## ZITIERTE PASSAGE
____________________

Und schließlich, als Krönung, erwarten wir den Auftritt des titelgebenden Schurken. Doch er scheint weit und breit nicht zu entdecken zu sein. Kein Wunder: Wir haben ihn nämlich in doppelter Ausführung direkt vor unserer Nase. Und fieserweise sehen wir ihn zwar nicht, aber er durchaus uns: Denn er verfügt über besagte „1000 Augen“, installiert in jedem Zimmer des Hotels Luxor …

Der Erzähler, die Inszenierung

Der Hör-Film geht sofort los! Es gibt keine Einleitung, lediglich eindringliche Musik, wie man sie aus den 1959 gestarteten Edgar-Wallace-Verfilmungen kennt. Die Musik dirigiert die Emotionen, die den Zuhörer (so wie einst den Zuschauer) erfüllen sollen: Beklemmung, Furcht, Entsetzen, aber auch romantische Gefühle, nach dem Finale schließlich Triumph und Erleichterung.

Schon nach wenigen Minuten gibt es die erste Leiche. Einige weitere werden folgen. Die Polizei wird auf ungewöhnliche Weise gewarnt – durch einen Hellseher. Natürlich fällt es dem Kommissar schwer, Cornelius zu glauben. Er wird jedoch eines Besseren belehrt – wenn auch mit einem fiesen Trick.

Wir hören ständig durchdringendes Telefonklingeln, das es heutzutage nur noch in Wiederholungen alter Krimis gibt. Das Klingeln ist stets das Signal, dass eine Hiobsbotschaft eintrifft. Stets ist der Zuhörer überrascht oder erstaunt. Doch einmal ist Kommissar Kras auch entsetzt: Das Telefon explodiert! Sein Assistent Neuber, den wir als erste Stimme gehört haben, überlebt nicht, und hätte nicht ein Schrank zwischen Kras und dem Telefon gestanden, wäre auch er jetzt „a dode Ratt'“, wie sich einer der Polizisten so drastisch im Dialekt seiner Heimat (ein Pfälzer?) ausdrückt. In diesem Vorfall steckt schon sehr viel Ironie.

____________________

## EXTRAHIERTE DATEN
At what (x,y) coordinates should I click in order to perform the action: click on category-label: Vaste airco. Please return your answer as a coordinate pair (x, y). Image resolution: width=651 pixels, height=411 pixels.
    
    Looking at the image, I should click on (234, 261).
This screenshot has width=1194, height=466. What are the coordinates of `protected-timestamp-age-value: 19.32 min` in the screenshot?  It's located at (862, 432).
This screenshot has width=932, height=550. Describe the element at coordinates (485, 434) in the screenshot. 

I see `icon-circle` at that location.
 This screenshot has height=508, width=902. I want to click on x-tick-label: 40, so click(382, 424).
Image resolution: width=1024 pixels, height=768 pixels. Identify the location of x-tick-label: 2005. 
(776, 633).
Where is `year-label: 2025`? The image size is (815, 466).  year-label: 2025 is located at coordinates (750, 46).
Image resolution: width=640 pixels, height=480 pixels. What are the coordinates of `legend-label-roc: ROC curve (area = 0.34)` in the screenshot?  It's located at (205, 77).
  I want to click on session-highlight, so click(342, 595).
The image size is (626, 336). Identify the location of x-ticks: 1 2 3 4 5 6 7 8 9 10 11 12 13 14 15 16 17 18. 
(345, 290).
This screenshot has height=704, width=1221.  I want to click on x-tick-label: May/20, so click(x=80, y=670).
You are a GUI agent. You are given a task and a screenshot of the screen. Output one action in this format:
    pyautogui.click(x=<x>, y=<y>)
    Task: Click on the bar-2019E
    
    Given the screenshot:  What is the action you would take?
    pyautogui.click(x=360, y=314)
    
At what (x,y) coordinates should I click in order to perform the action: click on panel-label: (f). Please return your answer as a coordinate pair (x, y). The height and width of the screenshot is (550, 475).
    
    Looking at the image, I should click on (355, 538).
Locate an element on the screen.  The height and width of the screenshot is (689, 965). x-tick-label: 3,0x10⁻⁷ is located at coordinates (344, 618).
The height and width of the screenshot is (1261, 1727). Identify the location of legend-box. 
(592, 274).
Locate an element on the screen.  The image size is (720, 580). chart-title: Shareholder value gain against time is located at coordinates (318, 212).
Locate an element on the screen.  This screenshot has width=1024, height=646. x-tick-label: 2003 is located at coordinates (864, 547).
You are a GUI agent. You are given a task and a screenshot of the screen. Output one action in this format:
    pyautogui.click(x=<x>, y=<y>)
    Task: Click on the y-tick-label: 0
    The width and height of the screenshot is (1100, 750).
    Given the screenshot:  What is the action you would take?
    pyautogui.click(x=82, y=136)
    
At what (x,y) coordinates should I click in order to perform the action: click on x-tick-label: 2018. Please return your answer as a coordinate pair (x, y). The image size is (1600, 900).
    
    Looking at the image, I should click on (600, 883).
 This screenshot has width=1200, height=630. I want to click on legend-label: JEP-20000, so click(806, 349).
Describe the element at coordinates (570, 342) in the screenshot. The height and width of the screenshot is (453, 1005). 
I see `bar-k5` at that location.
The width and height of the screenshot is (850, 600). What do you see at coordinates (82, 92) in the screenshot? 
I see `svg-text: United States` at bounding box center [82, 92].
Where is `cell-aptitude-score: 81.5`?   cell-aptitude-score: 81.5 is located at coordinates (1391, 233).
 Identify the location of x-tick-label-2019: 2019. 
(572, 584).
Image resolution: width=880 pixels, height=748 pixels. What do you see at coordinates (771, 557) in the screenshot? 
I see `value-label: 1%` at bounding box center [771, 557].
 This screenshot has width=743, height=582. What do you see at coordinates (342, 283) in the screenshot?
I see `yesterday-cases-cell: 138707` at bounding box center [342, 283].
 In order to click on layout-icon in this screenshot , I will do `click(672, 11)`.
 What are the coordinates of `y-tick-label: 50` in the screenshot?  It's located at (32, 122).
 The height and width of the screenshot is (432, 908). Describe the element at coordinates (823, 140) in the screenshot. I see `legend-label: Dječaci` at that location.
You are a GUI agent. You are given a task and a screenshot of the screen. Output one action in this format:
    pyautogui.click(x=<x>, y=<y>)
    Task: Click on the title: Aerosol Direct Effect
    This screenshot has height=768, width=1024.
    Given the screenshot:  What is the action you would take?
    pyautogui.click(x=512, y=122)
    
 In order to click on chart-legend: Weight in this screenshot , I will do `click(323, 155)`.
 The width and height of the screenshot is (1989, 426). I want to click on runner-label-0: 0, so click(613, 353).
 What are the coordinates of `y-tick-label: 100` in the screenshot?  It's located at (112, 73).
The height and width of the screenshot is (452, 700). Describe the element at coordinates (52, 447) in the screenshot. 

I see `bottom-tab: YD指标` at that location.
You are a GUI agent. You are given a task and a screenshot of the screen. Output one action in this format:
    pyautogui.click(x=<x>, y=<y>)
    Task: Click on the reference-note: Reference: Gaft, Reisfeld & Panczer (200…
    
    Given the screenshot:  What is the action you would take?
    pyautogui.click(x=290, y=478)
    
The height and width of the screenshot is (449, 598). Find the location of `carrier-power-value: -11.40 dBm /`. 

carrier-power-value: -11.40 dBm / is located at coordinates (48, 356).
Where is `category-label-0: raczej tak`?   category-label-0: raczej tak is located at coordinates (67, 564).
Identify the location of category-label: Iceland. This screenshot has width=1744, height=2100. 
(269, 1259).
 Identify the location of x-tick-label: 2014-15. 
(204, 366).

____________________

## ÜBUNGSAUFGABEN
1. Schreibe aus der Besprechung des Hör-Films den Abschnitt von „Und schließlich, als“ bis einschließlich „Triumph und Erleichterung.“ wortgetreu ab.
2. Führe die Besprechung des Hör-Films im Anschluss an ihren letzten Satz weiter.

## ANTWORTEN JE AUFGABE
1.
Und schließlich, als Krönung, erwarten wir den Auftritt des titelgebenden Schurken. Doch er scheint weit und breit nicht zu entdecken zu sein. Kein Wunder: Wir haben ihn nämlich in doppelter Ausführung direkt vor unserer Nase. Und fieserweise sehen wir ihn zwar nicht, aber er durchaus uns: Denn er verfügt über besagte „1000 Augen“, installiert in jedem Zimmer des Hotels Luxor …

Der Erzähler, die Inszenierung

Der Hör-Film geht sofort los! Es gibt keine Einleitung, lediglich eindringliche Musik, wie man sie aus den 1959 gestarteten Edgar-Wallace-Verfilmungen kennt. Die Musik dirigiert die Emotionen, die den Zuhörer (so wie einst den Zuschauer) erfüllen sollen: Beklemmung, Furcht, Entsetzen, aber auch romantische Gefühle, nach dem Finale schließlich Triumph und Erleichterung.

2.
Die Geräuschkulisse entspricht dem Niveau eines Edgar-Wallace-Krimis. Was mich jedoch völlig enttäuscht hat, ist die mickrige Qualität der Schüsse, Hier wurden offensichtlich nur Platzpatronen benutzt, deren Geräuschentwicklung doch sehr begrenzt ist. Aber es klingt einfach nach den Spielzeugpistolen, die wir Jungs beim Räuber-und-Gendarm- oder Cowboy-und-Indianer-Spielen benutzten (ich war immer der Indianer, logo!).

Zum Ausgleich erklingt durchdringendes Reifenqietschen, wenn die Polizeiautos auf der Verfolgungsjagd nach dem flüchtigen Schurken die Kurve kratzen. Auch das abschließende Platschen und Blubbern des Flusses erweckt einen halbwegs realistischen Eindruck. Was doch die Geräuschemacher in ihrer Stube damals alles fertig gebracht haben!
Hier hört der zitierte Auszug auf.